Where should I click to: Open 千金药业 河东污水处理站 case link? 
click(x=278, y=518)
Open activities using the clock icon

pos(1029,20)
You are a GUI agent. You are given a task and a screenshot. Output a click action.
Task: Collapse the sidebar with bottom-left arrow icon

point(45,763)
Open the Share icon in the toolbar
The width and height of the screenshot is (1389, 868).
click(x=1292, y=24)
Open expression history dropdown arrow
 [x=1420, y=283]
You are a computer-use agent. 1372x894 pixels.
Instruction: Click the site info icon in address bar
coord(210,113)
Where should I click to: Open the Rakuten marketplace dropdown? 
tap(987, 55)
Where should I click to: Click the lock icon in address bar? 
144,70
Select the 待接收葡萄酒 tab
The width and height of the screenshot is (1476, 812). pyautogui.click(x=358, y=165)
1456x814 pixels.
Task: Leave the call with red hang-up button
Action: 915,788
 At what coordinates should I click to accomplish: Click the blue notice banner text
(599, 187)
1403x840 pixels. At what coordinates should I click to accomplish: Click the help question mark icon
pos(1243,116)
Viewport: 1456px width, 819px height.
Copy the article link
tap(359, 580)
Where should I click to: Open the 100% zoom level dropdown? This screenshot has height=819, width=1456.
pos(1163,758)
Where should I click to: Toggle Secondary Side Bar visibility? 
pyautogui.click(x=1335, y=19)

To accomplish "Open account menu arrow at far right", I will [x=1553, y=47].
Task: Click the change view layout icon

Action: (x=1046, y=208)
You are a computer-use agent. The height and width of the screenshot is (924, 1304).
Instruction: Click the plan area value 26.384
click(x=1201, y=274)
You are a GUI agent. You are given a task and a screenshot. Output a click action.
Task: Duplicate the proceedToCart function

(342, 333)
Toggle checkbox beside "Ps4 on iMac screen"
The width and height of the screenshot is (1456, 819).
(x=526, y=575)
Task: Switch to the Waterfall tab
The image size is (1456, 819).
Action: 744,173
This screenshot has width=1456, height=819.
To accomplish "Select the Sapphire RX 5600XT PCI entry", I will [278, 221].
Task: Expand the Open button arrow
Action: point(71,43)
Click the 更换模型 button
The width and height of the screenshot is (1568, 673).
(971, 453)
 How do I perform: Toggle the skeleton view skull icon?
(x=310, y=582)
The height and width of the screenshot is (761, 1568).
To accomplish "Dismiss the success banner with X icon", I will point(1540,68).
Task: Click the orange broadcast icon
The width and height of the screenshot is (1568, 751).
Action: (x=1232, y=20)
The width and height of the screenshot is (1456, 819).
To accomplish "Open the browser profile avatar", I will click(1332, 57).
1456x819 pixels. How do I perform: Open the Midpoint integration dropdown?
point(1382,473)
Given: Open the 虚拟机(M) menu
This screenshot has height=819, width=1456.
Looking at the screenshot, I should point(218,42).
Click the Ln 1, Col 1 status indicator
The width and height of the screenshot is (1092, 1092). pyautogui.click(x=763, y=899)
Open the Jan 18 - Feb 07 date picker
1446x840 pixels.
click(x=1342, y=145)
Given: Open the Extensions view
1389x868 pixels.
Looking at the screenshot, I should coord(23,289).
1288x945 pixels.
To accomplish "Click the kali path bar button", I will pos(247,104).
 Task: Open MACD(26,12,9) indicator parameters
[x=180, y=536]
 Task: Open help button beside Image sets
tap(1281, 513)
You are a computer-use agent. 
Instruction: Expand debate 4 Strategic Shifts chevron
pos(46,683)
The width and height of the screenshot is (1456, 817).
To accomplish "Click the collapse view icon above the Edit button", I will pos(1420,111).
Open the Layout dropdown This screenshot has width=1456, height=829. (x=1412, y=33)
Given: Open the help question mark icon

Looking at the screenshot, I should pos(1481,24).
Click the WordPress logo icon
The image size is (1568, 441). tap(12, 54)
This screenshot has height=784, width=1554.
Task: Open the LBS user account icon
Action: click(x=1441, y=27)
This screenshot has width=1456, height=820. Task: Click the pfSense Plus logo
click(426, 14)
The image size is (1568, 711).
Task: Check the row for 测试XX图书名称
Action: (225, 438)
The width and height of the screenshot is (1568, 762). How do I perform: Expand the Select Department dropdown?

Exercise directions: Show every line of the material above in which "computer" is present.

Task response:
You are a computer-use agent. 1372x894 pixels.
You are a computer-use agent. The height and width of the screenshot is (924, 1304).
You are a computer-use agent. 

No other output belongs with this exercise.